Gunmen kidnapped dozens of children from an Islamic seminary in central Nigeria, officials said that the most up-to-date in a series of such incidents hammering the populous African country.
Some 200 children were in the college in Niger state on Sunday throughout the attack, the local authorities tweeted, including”an unconfirmed number” were taken.
The abduction came a day following 14 pupils from a college in northwestern Nigeria was freed after 40 days in captivity.
Niger state police spokesman Wasiu Abiodun reported that the Turks arrived on motorbikes in Tegina city and began shooting, killing one resident and injuring another, before kidnapping the children from the Salihu Tanko Islamic school.
Among the college’s officials, who asked not to be named, said the attackers initially took more than 100 children” but later sent back those they considered too little for them, people between four and 12 years old”.
The state authorities, in a string of tweets, ” said the attackers had released 11 of the pupils that were”too small and couldn’t walk” quite far.
In a subsequent Twitter thread, the nation added that the governor Sani Bello had directed”security agencies to bring back [the] children whenever possible”.
– ‘Bandits’ –
Some 730 children and students have been kidnapped since December 2020 in Nigeria
Such ailments have become a frequent way for criminals to collect ransoms.
Since December 2020, prior to the assault on Sunday, 730 children and students had been kidnapped.
On April 20, gunmen knew locally as”bandits” stormed Greenfield University in northwestern Nigeria and kidnapped around 20 students, killing a part of their school’s employees in the process.
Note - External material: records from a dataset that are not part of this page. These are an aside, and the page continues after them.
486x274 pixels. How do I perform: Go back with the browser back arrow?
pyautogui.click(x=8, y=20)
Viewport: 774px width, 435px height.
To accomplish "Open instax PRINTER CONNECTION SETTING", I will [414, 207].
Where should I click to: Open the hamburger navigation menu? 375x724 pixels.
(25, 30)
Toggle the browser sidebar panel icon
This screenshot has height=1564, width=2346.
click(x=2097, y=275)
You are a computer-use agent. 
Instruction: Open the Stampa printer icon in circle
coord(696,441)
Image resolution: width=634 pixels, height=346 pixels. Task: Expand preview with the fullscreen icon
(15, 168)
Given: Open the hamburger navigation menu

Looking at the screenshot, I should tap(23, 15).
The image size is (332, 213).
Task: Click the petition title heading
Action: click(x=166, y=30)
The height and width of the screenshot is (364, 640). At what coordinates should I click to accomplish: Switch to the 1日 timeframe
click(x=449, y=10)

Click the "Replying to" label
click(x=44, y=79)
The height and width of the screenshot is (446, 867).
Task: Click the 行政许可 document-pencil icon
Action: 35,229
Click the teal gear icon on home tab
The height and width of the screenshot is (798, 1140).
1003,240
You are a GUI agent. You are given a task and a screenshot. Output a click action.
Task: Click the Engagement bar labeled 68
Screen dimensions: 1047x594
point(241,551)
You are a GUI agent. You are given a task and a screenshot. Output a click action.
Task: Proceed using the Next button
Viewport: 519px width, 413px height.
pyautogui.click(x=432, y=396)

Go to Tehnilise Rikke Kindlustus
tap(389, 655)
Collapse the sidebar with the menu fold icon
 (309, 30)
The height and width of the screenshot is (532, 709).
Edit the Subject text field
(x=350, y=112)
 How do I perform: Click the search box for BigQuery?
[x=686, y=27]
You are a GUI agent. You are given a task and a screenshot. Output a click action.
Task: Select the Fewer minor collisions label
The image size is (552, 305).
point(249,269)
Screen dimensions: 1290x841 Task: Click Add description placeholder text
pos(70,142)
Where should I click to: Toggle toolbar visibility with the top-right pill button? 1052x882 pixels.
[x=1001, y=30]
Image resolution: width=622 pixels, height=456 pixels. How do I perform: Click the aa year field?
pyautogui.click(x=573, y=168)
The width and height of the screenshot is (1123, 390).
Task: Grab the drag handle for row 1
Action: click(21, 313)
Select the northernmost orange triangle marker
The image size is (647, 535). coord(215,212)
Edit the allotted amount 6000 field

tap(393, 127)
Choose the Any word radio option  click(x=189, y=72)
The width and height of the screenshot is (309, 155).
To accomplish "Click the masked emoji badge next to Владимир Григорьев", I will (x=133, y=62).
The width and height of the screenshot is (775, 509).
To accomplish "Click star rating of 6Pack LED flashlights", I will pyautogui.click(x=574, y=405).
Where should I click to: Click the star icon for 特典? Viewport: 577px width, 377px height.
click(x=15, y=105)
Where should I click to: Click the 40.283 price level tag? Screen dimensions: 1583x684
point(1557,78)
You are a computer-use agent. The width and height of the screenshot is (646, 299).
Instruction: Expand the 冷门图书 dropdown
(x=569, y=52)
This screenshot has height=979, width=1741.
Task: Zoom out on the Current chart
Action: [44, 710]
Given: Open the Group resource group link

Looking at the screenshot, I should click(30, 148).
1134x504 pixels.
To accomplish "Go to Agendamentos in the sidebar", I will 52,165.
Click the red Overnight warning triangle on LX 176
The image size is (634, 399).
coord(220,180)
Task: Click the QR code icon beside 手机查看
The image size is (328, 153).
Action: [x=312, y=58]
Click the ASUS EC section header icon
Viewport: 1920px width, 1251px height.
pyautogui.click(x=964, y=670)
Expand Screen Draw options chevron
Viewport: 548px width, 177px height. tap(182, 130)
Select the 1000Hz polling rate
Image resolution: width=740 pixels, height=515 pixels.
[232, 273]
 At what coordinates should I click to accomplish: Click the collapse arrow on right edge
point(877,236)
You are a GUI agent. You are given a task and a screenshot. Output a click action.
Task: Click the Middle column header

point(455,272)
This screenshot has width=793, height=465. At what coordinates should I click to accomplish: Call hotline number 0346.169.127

Five students have been conducted a couple of days later to force families and the government to pay a ransom.
Fourteen were released on Saturday.
Local media said that the households had paid a ransom totalling 180 million nairas ($440,000) for their launch.
-‘Kidnappings must cease’ –
Africa’s most populous nation has been plagued by kidnappings for years, with offenders largely targeting the prominent and wealthy.
But more recently, the pool of sufferers has enlarged with the poor now also taken for ransom.
Earlier this month, tens of thousands of protesters partially blocked a motorway into the capital Abuja following a spate of kidnappings in the region.
Marching along the highway, a dozen young men chanted: “We won’t take this, kidnapping must stop!”
The criminal gangs maintain camps in the Rugu forest which straddles northern and central Zamfara, Katsina, Kaduna and Niger states.
Their motives have been financial without ideological leanings, but there is growing concern they are being infiltrated by jihadists in the northeast waging a 12-year-old insurrection to establish an Islamic country.
The kidnappings at the shore are also complicating challenges confronting Buhari’s security forces, battling an over decade-long northeast Islamist insurgency.